Records drawn from a dataset:
══════════

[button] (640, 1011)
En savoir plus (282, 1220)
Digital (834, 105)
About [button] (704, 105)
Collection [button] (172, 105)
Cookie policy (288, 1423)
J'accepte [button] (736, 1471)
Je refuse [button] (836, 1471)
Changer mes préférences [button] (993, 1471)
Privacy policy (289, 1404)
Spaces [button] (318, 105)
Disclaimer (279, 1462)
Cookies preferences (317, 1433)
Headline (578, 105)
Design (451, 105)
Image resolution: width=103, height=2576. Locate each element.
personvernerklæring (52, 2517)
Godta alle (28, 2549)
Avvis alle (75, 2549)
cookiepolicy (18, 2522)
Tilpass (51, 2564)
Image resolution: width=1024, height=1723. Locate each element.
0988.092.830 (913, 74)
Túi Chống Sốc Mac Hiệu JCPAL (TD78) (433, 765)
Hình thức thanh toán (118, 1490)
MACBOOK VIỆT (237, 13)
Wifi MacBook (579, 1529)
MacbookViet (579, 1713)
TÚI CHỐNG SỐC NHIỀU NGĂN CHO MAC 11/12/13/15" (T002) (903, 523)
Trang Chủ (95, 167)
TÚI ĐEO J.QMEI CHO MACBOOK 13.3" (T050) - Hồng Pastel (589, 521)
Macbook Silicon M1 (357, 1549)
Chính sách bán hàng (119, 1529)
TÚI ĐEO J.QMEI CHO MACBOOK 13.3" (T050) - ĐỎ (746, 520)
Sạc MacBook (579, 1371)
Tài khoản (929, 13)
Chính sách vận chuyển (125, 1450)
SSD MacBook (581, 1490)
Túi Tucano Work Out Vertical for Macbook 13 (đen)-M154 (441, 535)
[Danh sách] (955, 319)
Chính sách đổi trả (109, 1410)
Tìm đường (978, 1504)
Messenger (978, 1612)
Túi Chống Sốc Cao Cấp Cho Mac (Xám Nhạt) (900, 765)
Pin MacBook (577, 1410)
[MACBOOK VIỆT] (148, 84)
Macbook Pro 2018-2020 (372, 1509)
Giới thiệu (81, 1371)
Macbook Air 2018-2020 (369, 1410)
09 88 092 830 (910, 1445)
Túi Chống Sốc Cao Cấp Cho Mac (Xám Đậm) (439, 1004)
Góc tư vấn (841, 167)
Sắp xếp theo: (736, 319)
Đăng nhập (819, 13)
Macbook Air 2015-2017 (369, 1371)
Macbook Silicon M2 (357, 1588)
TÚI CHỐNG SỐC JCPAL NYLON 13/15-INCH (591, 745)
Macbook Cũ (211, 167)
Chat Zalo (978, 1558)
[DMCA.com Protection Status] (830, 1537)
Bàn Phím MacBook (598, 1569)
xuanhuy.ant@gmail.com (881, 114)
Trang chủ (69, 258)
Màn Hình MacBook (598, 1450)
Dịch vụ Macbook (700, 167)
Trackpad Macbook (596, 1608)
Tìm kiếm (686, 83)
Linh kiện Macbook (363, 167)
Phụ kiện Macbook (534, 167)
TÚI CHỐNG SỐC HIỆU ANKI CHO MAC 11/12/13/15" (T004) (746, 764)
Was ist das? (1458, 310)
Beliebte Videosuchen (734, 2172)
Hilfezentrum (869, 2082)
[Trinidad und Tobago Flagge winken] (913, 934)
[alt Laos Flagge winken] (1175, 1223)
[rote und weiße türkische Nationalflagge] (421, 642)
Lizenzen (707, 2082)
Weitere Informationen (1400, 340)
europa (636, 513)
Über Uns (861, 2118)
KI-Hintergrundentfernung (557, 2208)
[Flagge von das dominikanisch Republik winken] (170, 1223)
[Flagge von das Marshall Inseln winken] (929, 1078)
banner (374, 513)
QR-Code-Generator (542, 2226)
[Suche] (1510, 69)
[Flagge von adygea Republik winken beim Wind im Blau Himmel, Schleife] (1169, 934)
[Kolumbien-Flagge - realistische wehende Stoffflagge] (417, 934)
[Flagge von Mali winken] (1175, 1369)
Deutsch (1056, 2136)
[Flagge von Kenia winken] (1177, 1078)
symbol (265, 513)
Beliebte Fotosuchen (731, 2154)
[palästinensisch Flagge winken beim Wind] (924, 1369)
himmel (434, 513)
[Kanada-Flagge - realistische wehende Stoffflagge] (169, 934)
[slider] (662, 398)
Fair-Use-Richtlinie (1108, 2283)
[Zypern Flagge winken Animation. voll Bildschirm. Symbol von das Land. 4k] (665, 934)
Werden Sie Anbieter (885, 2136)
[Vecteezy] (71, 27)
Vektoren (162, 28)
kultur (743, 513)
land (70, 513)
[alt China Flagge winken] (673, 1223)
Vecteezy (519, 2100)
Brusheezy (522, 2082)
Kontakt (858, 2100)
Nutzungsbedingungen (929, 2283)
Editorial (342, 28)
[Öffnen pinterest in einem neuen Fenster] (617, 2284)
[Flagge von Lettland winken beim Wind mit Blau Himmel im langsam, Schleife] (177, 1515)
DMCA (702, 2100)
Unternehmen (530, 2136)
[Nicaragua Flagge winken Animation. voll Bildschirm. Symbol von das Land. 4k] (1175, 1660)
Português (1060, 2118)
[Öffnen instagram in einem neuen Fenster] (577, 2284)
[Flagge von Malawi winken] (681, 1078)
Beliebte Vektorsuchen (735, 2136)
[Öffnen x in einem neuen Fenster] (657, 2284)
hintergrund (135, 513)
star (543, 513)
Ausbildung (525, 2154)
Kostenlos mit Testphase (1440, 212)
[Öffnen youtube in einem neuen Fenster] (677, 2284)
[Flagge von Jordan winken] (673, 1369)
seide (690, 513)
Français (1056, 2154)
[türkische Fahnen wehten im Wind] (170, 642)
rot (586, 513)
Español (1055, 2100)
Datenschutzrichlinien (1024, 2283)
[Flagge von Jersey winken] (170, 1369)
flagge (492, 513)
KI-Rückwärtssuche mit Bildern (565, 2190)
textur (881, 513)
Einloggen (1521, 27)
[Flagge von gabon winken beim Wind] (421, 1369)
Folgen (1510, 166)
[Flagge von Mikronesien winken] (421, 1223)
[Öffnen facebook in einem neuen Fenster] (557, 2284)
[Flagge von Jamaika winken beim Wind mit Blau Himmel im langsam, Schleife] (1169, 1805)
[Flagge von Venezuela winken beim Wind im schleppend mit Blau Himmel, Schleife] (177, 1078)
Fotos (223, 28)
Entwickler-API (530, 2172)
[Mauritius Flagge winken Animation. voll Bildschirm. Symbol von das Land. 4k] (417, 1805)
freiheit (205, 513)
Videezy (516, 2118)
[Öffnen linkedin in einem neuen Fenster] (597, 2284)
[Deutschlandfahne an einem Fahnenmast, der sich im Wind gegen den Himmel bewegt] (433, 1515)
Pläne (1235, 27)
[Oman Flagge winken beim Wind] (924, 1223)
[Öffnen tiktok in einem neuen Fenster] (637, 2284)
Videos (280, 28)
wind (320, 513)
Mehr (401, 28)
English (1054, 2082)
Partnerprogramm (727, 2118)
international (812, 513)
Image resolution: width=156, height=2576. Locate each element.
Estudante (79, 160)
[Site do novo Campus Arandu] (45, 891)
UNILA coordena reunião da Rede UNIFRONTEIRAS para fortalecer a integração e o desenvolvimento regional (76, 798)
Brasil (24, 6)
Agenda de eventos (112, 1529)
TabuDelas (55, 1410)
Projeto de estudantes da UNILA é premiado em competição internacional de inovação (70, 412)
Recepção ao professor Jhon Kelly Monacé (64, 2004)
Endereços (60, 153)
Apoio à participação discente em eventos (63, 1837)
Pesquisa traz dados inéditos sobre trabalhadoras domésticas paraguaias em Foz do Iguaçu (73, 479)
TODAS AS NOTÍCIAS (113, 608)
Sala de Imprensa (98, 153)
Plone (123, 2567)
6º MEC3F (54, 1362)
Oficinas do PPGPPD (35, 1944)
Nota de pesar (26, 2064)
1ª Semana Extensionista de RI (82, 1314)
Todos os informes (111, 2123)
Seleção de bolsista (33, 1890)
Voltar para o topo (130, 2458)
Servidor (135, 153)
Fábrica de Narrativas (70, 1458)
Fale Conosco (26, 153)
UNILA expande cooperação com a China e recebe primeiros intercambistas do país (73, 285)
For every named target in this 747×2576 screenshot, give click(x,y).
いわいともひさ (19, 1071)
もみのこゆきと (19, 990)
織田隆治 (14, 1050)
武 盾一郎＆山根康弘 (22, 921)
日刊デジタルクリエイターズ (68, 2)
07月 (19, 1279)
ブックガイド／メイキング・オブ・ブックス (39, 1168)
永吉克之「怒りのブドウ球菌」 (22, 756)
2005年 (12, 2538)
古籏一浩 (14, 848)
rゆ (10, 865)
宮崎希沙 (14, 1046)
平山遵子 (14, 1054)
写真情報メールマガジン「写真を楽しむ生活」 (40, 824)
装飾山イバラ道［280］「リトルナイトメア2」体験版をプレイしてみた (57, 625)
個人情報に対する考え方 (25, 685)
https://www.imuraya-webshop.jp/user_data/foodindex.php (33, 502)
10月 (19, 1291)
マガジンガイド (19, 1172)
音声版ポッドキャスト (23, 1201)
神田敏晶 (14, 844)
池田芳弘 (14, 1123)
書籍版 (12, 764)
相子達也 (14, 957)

══════════

# What to produce:
Looking at the entries above, can you reproduce exactly the lines from the one that holds "Einloggen (1521, 27)" through the one that holds "[Flagge von Jamaika", and only those?

# Output for this task:
Einloggen (1521, 27)
[Flagge von gabon winken beim Wind] (421, 1369)
Folgen (1510, 166)
[Flagge von Mikronesien winken] (421, 1223)
[Öffnen facebook in einem neuen Fenster] (557, 2284)
[Flagge von Jamaika winken beim Wind mit Blau Himmel im langsam, Schleife] (1169, 1805)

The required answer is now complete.